_tx_byte_release
_tx_byte_release用于内存释放,原理参考上篇博文:Threadx 内存管理-内存字节池
UINT _tx_byte_release(VOID *memory_ptr)
{
TX_INTERRUPT_SAVE_AREA
REG_1 TX_BYTE_POOL *pool_ptr; /* Pool pointer */
REG_2 TX_THREAD *thread_ptr; /* Working thread pointer */
REG_3 CHAR_PTR work_ptr; /* Working block pointer */
REG_4 TX_THREAD *susp_thread_ptr; /* Suspended thread pointer */
UINT preempt = 0; /* Preemption counter */
/* Determine if the memory pointer is valid. */
#def 记录要释放内存起始地址
work_ptr = (CHAR_PTR) memory_ptr;
if (work_ptr)
{
/* Back off the memory pointer to pickup its header. */
#def 后退sizeof(CHAR_PTR) +sizeof(ULONG)字节是所在块内存控制字段首地址
work_ptr = work_ptr - sizeof(CHAR_PTR) - sizeof(ULONG);
/* There is a pointer, pickup the pool pointer address. */
#def 检查控制字段,第4到8字节,不等于TX_BYTE_BLOCK_FREE,说明不是空闲内存
if (*((ULONG_PTR)(work_ptr + sizeof(CHAR_PTR))) != TX_BYTE_BLOCK_FREE)
{
/* Pickup the pool pointer. */
#def 第4到8字节存储了内存池管理结构指针
pool_ptr = (TX_BYTE_POOL *) * ((TX_BYTE_POOL **)(work_ptr + sizeof(CHAR_PTR)));
/* See if we have a valid pool. */
#def 检查内存池管理结构指针,内存池是否有效
if ((!pool_ptr) || (pool_ptr -> tx_byte_pool_id != TX_BYTE_POOL_ID))
return (TX_PTR_ERROR);
}
else
return (TX_PTR_ERROR);
}
else
return (TX_PTR_ERROR);
/* At this point, we know that the pointer is valid. */
/* Pickup the thread pointer. */
#def 记录当前线程
thread_ptr = _tx_thread_current_ptr;
/* Indicate that this thread is the current owner. */
#def 设置当前线程为内存池拥有者
pool_ptr -> tx_byte_pool_owner = thread_ptr;
/* Lockout interrupts. */
#def 禁止中断,防止打断
TX_DISABLE
/* Release the memory. */
#def 释放内存,标记为TX_BYTE_BLOCK_FREE,成为空闲块
*((ULONG_PTR)(work_ptr + sizeof(CHAR_PTR))) = TX_BYTE_BLOCK_FREE;
/* Update the number of available bytes in the pool. */
#def 增加可用内存*((CHAR_PTR *)(work_ptr))为相邻的下一块内存地址,(*((CHAR_PTR *)(work_ptr)) - work_ptr)就是本块内存的大小了
pool_ptr -> tx_byte_pool_available =
pool_ptr -> tx_byte_pool_available + (*((CHAR_PTR *)(work_ptr)) - work_ptr);
/* Update the search pointer to the released block. */
#def 本块内存已经释放,那么搜索的起始地址更新为本快内存起始地址,下一次搜索从这一块空闲内存开始
pool_ptr -> tx_byte_pool_search = work_ptr;
/* Now examine the suspension list to find threads waiting for
memory.
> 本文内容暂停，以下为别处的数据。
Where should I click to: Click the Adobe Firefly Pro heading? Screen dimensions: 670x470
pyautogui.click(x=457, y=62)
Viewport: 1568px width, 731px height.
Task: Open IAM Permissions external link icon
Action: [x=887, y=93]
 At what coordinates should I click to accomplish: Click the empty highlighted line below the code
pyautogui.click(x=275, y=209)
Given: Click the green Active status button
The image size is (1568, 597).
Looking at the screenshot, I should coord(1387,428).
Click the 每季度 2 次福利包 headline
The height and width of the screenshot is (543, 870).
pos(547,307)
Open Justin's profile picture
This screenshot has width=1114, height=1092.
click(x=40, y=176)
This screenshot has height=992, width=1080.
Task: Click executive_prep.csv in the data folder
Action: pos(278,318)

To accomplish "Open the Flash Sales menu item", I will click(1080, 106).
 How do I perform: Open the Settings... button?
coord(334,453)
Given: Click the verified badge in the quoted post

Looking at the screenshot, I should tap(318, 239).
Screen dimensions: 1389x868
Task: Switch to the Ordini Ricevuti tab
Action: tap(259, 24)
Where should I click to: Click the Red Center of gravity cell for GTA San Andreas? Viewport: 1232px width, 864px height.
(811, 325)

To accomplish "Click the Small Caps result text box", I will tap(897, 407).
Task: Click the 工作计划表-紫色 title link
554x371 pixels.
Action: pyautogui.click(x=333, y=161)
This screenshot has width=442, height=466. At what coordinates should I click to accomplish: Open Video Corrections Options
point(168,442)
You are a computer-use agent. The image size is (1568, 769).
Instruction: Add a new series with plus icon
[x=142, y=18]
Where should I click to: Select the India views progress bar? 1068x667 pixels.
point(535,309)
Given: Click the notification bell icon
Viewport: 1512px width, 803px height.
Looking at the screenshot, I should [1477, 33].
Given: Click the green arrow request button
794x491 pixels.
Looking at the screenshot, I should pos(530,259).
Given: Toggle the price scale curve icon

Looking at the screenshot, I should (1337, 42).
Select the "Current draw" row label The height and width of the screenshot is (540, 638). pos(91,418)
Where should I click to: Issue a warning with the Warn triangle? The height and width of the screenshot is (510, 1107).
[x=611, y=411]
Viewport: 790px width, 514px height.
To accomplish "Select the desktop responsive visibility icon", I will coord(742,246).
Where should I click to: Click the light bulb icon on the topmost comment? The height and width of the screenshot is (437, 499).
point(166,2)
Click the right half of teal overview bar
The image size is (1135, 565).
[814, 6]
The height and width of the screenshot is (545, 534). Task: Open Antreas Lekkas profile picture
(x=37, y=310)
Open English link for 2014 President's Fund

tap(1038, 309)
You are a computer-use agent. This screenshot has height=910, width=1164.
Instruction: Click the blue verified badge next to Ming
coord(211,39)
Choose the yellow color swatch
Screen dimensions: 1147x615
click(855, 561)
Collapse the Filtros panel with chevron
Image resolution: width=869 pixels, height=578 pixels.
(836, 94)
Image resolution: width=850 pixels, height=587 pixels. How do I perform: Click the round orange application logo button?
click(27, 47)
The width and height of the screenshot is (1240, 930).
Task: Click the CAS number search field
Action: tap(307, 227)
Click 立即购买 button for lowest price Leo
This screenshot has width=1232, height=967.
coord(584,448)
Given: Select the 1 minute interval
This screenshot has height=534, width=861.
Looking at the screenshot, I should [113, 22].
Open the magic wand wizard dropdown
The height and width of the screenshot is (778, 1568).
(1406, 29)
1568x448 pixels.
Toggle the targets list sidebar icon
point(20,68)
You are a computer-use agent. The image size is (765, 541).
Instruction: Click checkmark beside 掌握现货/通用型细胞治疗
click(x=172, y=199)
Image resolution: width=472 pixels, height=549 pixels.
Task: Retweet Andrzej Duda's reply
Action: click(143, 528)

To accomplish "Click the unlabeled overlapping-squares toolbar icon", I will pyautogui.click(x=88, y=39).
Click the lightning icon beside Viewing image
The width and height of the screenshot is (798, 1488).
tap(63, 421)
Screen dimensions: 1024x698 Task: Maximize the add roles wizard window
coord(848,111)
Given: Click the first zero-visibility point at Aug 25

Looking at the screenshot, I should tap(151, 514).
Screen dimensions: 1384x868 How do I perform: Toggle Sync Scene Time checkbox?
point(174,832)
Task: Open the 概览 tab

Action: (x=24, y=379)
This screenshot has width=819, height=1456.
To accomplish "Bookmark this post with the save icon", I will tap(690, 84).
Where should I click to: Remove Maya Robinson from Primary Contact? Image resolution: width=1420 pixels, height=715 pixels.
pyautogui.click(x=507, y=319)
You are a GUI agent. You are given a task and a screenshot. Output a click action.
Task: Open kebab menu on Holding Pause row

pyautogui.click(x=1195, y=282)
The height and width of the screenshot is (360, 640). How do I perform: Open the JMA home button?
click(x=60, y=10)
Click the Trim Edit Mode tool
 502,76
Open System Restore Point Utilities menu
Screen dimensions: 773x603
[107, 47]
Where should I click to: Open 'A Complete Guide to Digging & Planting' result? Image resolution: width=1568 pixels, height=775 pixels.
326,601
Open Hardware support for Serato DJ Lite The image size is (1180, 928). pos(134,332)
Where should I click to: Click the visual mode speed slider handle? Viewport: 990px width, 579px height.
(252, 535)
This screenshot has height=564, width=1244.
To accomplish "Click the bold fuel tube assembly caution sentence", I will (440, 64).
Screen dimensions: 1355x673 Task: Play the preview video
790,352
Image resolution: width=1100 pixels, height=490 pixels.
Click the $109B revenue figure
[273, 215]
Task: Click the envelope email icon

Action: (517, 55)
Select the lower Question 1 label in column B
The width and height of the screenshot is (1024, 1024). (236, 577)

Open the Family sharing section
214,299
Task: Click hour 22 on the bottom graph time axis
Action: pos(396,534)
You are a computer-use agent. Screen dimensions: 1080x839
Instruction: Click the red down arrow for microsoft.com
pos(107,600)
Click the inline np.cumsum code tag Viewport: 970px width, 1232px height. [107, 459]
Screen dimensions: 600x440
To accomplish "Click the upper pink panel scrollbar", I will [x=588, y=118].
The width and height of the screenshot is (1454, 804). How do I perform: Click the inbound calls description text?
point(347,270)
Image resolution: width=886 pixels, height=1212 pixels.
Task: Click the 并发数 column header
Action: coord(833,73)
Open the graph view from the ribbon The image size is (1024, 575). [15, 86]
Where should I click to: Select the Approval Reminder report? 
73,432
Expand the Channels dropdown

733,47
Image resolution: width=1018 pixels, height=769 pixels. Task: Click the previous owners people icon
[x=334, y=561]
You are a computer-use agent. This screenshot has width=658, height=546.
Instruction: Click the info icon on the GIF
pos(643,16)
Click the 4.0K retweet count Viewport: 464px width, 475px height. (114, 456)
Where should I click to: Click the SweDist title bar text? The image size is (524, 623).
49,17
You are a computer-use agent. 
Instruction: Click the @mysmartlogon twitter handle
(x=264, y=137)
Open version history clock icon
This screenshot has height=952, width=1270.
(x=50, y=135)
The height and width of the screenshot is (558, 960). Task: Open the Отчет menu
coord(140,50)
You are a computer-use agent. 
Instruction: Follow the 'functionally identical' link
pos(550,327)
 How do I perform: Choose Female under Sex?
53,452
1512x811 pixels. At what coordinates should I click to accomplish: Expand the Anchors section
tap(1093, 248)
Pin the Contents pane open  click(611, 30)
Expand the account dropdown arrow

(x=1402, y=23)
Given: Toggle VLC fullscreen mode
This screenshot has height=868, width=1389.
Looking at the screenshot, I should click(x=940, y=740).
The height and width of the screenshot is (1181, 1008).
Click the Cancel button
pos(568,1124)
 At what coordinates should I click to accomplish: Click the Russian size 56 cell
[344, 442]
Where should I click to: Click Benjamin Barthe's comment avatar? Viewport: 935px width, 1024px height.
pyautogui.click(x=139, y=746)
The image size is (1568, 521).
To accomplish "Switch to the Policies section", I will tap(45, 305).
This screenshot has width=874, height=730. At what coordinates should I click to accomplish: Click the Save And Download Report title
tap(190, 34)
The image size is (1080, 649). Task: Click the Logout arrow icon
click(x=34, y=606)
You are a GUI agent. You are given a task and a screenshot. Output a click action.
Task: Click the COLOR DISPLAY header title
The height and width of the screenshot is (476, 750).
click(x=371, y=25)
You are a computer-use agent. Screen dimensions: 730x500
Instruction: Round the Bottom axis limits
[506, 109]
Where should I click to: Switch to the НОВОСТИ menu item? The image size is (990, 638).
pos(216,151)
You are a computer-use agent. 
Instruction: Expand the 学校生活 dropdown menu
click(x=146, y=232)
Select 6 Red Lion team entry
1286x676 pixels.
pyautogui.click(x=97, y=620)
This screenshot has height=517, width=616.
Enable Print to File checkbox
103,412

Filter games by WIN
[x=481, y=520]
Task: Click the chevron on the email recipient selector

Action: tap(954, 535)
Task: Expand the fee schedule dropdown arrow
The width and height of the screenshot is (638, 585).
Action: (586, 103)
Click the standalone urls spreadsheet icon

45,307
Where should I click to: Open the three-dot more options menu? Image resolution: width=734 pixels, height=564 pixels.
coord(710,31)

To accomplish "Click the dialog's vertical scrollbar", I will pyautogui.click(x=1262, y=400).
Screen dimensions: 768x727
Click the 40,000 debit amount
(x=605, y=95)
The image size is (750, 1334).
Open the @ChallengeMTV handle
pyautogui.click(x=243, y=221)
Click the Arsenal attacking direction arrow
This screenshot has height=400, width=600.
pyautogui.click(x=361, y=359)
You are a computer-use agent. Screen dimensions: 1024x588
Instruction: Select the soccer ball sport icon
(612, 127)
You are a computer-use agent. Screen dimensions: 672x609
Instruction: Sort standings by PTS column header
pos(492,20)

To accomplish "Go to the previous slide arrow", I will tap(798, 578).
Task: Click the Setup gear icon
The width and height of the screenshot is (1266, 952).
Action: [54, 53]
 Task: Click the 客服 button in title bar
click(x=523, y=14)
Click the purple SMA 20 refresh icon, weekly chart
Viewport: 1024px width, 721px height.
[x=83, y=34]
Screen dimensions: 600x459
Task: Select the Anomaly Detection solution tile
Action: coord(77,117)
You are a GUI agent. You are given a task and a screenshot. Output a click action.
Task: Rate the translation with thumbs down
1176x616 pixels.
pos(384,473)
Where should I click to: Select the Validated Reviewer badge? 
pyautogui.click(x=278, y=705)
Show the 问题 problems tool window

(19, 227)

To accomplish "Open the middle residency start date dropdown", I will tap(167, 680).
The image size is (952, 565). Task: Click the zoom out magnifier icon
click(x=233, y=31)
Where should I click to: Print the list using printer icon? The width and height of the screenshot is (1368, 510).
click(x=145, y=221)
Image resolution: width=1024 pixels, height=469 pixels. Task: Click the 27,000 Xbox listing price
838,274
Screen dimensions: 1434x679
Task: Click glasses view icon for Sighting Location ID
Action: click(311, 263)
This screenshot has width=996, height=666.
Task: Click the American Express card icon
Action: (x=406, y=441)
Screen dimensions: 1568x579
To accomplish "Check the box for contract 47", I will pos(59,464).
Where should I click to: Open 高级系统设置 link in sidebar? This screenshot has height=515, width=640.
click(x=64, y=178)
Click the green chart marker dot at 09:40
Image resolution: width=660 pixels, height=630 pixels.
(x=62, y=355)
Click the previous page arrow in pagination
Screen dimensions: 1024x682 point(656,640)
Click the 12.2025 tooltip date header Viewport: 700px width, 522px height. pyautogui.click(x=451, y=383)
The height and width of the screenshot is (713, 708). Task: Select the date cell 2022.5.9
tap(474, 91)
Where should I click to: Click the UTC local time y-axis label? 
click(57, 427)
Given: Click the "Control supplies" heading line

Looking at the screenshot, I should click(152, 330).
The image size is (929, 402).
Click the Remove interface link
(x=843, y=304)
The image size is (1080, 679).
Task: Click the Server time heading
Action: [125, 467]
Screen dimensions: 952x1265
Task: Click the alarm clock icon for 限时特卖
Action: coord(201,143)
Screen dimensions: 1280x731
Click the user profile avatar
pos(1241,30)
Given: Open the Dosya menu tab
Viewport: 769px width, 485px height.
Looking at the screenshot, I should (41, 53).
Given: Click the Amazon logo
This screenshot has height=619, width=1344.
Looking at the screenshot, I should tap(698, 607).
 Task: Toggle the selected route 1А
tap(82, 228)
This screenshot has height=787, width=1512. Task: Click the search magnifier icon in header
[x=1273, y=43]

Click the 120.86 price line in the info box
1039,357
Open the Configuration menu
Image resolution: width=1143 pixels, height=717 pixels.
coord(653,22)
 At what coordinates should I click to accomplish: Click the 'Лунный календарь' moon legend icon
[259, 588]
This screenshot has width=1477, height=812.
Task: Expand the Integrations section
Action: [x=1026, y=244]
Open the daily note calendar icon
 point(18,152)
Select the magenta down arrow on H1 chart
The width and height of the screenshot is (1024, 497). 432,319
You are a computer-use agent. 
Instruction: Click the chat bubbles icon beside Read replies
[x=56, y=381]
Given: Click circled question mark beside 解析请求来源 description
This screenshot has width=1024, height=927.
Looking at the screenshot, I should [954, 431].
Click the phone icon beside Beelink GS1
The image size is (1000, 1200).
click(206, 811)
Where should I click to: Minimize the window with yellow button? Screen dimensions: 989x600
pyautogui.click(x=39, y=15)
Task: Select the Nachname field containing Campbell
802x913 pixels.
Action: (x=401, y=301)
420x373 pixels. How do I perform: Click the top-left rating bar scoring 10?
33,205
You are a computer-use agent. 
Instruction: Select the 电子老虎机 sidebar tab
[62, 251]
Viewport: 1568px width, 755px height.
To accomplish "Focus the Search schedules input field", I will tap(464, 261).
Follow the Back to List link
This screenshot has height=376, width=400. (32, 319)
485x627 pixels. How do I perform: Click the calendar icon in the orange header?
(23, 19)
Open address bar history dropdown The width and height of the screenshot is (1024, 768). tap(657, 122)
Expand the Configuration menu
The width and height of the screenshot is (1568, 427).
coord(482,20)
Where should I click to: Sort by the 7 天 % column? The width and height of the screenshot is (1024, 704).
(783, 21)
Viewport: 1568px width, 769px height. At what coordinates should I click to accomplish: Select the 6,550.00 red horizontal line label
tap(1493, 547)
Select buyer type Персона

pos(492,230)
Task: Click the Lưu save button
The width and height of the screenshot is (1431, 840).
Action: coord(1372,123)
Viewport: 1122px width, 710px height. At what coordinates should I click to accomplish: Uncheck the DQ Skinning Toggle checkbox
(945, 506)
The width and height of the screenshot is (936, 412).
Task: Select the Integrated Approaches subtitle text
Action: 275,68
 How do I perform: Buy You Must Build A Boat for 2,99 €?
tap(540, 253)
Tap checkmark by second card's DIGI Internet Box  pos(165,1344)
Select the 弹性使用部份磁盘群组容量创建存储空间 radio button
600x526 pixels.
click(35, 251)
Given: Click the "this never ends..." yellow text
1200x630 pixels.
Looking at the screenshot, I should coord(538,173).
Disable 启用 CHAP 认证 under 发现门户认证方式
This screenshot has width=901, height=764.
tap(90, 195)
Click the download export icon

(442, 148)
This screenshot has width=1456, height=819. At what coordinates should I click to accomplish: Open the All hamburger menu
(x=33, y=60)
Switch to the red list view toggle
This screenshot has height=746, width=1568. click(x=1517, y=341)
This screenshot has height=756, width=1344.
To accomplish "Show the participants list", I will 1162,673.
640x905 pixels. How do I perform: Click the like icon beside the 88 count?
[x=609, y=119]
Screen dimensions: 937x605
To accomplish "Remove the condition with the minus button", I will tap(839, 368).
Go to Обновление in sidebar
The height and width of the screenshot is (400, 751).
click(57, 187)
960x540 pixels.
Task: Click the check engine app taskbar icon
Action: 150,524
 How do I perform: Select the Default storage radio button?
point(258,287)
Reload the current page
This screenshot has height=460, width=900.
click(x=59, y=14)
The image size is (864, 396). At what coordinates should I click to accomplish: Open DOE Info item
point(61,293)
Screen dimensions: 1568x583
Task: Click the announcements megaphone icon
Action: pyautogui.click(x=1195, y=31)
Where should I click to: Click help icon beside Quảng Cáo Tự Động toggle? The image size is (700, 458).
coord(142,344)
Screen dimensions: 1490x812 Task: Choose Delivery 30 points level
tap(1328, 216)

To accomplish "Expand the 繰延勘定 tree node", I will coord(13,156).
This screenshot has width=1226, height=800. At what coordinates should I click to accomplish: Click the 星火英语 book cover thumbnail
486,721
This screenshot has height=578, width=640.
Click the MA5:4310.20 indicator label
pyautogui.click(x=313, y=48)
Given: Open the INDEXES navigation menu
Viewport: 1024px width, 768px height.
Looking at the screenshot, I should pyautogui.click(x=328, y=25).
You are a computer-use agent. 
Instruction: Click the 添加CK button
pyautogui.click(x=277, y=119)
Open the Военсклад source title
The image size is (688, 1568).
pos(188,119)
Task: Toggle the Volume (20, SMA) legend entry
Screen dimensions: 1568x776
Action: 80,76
Maybe it is now available! */
#def 释放完内存后,检查挂起list中是否有线程挂起,如果有,尝试为这些线程申请内存并恢复线程
while (pool_ptr -> tx_byte_pool_suspended_count)
{
/* Pickup the first suspended thread pointer. */
susp_thread_ptr = pool_ptr -> tx_byte_pool_suspension_list;
/* Restore interrupts. */
#def打开中断,之后高优先级线程可能打断,也从这个内存池申请内存,导致刚刚释放的内存被占用。
#def 开中断后,挂起线程也可能恢复,或中止
TX_RESTORE
/* See if the request can be satisfied. */
#def 搜索是否有合适内存,susp_thread_ptr -> tx_suspend_info为之前tx_byte_allocate中线程挂起时保存的申请内存大小
work_ptr = _tx_byte_pool_search(pool_ptr, susp_thread_ptr -> tx_suspend_info);
/* Disable interrupts. */
#def 禁止中断
TX_DISABLE
/* If there is not enough memory, break this loop! */
#def 申请失败,直接跳出,不在申请。
if (!work_ptr)
break;
/* Check to make sure the thread is still suspended. */
#def 再次检查susp_thread_ptr 线程释放还在挂起list中,因为前面开中断,挂起线程可能恢复,中止等。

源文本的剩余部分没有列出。